Yevgeniya Vyacheslavovna Koshelnikova Sukhoruchenkova (, also transliterated as Evgenia Sukhoruchenkova) (born 25 September 1986 in Stavropol) is a Russian professional triathlete, member of the Russian National Team (Duathlon), decorated with the Russian title Master of Sports (Мастер спорта), both U23 Duathlon European Champion and U23 Duathlon World Champion of the year 2009, and Russian Elite Aquathlon Champion 2011.
In the Russian Cup of the year 2009 she placed fifth, sharing this position with Natalia Shliakhtenko.

Sukhoruchenkova is married with the Russian triathlete Nikolay Sukhoruchenkov (Николай Сухорученков) from Saint Petersburg and the ITU has replaced her maiden name, Koshelnikova, with her new family name, Sukhoruchenkova, also in result lists dating back to the time before her marriage. In Russian sources, however, up to 2008 she is named Koshelnikova (Кошельникова) and since 2009 the name form varies. Some media use the double name Кошельникова Сухорученкова, others choose one of her family names. The Russian Triathlon Federation has both forms. On its Profile Page she is called Кошельникова, in various official result lists, however, she is listed as Сухорученкова.

At various World Military Triathlon Championships Sukhoruchenkova was successful, too. In Hyderabad (2007) she won the bronze medal, in Satenas (2006) and Otepää (2008) she won the gold and the silver medal respectively in the team ranking, placing 10th and 9th in the individual ranking.
......
* _BRIEF 1_: In the listing, rewrite the lines in the stretch from the line containing "This screenshot has height=720, width=1280." through the line containing "coordinates (109, 880).", swapping "Find the location of a particular element" for "Locate a specific element" and keeping everything else the same.
......
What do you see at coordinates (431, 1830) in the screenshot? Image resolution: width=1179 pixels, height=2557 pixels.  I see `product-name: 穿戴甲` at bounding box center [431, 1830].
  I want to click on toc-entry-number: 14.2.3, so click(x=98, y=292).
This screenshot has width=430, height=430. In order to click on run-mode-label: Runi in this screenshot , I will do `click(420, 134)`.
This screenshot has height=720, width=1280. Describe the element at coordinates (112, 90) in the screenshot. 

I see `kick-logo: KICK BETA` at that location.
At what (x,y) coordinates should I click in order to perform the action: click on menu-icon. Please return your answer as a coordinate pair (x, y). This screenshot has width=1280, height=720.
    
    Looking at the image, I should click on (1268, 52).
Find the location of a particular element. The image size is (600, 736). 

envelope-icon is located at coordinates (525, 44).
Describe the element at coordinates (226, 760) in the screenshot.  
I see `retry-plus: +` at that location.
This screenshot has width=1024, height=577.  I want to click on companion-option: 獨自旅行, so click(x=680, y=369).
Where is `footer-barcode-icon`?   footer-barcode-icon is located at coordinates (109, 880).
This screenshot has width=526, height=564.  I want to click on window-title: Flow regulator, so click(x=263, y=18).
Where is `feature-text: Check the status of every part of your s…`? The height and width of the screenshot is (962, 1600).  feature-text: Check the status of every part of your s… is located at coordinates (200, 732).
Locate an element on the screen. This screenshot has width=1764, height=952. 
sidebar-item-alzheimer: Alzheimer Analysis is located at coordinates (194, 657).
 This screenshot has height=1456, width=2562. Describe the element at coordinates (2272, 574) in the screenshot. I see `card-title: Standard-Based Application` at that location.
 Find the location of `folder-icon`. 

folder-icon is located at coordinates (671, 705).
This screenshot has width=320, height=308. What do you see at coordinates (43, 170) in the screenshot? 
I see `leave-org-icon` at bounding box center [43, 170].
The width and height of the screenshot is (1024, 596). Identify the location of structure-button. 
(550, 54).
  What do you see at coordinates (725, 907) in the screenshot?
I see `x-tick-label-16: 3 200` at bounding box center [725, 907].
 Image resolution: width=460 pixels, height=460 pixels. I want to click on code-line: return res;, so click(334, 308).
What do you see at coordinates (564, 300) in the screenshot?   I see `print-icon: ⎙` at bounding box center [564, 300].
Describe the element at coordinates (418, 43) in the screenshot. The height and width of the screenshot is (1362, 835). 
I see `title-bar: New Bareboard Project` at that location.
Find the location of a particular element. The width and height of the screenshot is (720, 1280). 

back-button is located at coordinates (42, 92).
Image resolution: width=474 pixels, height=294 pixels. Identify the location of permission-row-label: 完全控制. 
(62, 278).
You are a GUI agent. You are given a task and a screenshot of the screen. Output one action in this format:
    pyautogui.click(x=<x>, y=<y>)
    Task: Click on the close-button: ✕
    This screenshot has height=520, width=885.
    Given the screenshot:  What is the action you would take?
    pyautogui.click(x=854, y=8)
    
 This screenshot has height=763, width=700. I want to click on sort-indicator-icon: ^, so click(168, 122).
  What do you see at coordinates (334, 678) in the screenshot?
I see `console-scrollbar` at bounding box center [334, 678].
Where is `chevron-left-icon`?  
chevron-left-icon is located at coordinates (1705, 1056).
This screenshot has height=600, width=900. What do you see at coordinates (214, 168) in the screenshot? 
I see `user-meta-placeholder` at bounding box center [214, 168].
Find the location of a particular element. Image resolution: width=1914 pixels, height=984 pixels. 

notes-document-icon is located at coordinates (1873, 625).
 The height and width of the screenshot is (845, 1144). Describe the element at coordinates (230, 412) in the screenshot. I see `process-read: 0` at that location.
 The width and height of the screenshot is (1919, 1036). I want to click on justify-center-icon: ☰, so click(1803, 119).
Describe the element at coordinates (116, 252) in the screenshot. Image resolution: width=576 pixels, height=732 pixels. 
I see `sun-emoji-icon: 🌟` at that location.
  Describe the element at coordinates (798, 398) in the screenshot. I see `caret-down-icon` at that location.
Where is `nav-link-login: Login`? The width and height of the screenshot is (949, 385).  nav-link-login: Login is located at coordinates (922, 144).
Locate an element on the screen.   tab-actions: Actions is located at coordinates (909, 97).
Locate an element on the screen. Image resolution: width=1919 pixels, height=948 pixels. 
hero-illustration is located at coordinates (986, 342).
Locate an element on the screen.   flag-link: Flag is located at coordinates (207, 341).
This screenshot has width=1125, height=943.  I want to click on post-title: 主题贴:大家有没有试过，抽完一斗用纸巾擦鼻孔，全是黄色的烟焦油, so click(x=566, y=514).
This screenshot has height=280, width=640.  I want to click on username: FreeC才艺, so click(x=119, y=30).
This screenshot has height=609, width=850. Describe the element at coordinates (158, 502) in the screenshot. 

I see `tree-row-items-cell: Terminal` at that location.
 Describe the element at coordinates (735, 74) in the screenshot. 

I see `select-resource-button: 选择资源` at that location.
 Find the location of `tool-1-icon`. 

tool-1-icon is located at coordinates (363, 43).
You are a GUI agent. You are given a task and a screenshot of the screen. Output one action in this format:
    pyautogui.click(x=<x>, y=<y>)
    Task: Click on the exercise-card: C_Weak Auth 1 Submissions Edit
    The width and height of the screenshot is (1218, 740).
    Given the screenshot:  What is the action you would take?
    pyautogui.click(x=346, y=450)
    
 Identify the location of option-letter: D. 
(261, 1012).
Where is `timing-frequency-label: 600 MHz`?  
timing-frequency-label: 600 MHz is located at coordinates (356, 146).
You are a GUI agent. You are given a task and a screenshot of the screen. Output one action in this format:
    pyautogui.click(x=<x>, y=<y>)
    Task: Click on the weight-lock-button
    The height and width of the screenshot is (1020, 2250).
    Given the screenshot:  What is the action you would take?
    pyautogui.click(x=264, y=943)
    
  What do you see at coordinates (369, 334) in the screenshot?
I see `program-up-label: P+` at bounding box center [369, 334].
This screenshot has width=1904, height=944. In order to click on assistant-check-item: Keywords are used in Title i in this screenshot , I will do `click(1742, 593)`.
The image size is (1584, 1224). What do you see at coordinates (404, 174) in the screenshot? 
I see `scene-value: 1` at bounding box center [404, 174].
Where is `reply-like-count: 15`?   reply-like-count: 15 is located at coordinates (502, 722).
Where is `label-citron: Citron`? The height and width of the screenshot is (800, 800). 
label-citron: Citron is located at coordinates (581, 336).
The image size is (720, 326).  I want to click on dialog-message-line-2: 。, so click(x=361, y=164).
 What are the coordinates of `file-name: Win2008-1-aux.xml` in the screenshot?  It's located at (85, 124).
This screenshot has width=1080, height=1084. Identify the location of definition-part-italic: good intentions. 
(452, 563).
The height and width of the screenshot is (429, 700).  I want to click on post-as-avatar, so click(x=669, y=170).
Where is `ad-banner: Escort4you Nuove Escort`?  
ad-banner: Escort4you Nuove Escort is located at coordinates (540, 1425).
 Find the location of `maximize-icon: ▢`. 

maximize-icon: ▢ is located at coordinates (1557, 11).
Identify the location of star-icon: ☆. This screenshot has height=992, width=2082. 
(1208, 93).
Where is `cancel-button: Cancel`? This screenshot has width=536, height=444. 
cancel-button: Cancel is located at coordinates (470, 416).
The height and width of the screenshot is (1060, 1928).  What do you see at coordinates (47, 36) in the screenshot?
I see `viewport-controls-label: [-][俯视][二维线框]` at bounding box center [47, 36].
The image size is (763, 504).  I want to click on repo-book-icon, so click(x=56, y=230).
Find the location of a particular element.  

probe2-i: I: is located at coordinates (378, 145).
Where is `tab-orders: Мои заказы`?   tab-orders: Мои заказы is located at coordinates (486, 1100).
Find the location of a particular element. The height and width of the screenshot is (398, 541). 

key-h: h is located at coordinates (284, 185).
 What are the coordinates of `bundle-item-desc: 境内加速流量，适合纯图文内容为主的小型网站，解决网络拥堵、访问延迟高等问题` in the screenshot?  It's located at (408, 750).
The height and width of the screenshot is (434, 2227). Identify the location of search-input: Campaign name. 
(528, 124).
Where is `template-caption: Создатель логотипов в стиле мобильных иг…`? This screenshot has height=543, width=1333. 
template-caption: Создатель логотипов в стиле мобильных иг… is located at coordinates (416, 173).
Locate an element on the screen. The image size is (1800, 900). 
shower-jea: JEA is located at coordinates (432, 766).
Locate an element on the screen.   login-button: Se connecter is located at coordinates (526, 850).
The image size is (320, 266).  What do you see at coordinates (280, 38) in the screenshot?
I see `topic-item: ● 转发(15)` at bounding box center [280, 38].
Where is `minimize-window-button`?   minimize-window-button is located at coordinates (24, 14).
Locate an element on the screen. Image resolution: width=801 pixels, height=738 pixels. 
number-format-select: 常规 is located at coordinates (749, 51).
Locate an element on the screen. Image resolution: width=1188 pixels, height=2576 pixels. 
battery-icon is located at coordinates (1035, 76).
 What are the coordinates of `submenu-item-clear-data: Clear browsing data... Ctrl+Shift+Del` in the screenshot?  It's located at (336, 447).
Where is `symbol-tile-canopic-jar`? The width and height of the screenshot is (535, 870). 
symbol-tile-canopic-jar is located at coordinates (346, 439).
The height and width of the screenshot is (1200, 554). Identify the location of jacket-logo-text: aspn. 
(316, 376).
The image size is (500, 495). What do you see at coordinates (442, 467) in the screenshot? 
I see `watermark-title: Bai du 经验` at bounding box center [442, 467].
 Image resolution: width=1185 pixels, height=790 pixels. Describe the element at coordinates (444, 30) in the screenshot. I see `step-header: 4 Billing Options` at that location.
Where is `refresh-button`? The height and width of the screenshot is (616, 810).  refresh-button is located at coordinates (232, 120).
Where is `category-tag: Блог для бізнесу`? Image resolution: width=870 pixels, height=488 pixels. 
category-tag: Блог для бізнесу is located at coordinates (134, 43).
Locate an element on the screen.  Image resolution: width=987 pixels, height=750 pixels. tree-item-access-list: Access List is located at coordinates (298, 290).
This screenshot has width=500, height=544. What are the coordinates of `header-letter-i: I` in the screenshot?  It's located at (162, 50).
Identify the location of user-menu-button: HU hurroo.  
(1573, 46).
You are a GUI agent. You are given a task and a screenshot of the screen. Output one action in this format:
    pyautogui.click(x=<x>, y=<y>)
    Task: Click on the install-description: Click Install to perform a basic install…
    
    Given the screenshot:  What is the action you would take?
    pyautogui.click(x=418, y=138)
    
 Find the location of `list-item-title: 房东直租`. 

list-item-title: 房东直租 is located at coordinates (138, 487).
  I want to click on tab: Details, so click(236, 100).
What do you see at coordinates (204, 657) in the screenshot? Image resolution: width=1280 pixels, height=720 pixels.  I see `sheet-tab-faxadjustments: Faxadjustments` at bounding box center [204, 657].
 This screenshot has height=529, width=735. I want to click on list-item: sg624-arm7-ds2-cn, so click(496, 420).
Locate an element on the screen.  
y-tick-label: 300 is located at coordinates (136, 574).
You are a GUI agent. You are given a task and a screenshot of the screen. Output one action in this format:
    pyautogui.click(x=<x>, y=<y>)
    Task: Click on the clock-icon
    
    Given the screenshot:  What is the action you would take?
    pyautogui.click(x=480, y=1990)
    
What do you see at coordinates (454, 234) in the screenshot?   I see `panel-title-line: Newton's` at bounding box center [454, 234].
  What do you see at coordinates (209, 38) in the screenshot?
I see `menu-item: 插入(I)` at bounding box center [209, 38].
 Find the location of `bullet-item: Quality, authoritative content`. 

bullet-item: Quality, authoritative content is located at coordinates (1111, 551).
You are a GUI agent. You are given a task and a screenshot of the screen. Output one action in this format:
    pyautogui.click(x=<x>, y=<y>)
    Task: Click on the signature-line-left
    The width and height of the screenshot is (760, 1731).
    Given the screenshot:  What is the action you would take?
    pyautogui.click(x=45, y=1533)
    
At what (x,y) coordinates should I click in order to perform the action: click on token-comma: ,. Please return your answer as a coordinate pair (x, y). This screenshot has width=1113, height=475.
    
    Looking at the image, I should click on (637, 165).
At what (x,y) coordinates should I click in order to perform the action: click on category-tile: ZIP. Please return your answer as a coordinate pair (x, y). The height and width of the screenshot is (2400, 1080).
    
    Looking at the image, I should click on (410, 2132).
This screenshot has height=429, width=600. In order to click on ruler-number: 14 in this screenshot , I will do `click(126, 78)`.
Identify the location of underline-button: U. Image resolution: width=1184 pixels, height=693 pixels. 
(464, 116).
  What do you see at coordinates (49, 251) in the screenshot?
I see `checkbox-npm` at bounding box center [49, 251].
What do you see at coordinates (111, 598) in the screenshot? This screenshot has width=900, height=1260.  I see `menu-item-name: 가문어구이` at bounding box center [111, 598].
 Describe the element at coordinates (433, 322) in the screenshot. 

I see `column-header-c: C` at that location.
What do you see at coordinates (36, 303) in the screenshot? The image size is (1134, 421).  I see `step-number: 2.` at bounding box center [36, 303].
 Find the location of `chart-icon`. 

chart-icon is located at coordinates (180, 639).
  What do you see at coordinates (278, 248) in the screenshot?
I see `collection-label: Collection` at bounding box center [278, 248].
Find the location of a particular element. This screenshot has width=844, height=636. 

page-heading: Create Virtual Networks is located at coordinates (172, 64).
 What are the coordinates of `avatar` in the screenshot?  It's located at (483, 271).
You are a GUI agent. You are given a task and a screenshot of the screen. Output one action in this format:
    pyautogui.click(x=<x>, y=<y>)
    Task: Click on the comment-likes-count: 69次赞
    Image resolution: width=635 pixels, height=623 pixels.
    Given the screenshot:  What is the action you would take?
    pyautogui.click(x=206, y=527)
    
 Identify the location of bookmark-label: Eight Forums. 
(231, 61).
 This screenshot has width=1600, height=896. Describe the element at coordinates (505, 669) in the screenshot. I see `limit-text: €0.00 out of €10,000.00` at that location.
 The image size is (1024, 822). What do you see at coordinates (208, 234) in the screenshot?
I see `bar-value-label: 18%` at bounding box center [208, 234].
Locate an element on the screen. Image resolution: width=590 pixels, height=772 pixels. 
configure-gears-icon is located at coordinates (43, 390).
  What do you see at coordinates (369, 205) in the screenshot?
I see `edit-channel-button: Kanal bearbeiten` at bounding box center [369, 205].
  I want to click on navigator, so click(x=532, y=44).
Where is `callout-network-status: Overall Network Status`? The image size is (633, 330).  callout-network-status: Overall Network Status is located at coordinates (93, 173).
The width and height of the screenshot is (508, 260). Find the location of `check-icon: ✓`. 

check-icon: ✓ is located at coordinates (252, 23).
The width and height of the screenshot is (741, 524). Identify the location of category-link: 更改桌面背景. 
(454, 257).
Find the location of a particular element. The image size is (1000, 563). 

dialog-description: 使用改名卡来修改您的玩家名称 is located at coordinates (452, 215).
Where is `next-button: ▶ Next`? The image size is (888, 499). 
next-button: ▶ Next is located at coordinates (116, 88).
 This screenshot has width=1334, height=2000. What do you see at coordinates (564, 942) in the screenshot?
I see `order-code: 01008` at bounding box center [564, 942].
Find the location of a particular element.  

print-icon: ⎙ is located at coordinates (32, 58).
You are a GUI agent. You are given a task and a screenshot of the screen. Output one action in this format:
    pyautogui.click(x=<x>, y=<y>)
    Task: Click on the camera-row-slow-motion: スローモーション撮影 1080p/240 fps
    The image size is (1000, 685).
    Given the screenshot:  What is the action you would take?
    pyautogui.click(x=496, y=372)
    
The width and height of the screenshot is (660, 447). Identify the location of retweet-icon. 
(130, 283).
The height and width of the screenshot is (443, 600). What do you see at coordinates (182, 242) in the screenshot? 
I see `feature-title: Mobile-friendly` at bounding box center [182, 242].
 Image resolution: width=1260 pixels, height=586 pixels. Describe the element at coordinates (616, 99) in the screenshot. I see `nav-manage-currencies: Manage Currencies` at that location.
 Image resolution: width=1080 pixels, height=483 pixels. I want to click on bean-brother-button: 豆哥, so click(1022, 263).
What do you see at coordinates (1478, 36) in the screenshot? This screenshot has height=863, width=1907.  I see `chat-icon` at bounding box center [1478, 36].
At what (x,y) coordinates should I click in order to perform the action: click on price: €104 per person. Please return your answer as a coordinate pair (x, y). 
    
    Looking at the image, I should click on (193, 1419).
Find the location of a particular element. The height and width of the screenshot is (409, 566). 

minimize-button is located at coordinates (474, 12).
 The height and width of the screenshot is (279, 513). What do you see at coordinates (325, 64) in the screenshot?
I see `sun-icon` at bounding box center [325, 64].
......
* _BRIEF 2_: Carry on the biographical text about the Russian triathlete Yevgeniya Sukhoruchenkova from where it stops.

* _OUTPUT 1_:
This screenshot has height=720, width=1280. Describe the element at coordinates (112, 90) in the screenshot. 

I see `kick-logo: KICK BETA` at that location.
At what (x,y) coordinates should I click in order to perform the action: click on menu-icon. Please return your answer as a coordinate pair (x, y). This screenshot has width=1280, height=720.
    
    Looking at the image, I should click on (1268, 52).
Locate a specific element. The image size is (600, 736). 

envelope-icon is located at coordinates (525, 44).
Describe the element at coordinates (226, 760) in the screenshot.  
I see `retry-plus: +` at that location.
This screenshot has width=1024, height=577.  I want to click on companion-option: 獨自旅行, so click(x=680, y=369).
Where is `footer-barcode-icon`?   footer-barcode-icon is located at coordinates (109, 880).

* _OUTPUT 2_:
In Russia, Sukhoruchenkova represents the Stavropol High Performance Centre СУОР (Училище Олимпийского резерва Ставрополь).

ITU Competitions 
In the nineyears from 2004 to 2012, Sukhoruchenkova took part in 49 ITU competitions and achieved 22 top ten positions.
At her first ITU competition of the season 2011, Sukhoruchenkova won the gold medal at the Pan American Cup in Santiago. At the end of the season 2012, she won two gold medals at European Cup triathlons.
The following list is based upon the official ITU rankings and the Athlete's Profile Page. Unless indicated otherwise, the following events are triathlons (Olympic Distance) and belong to the Elite category.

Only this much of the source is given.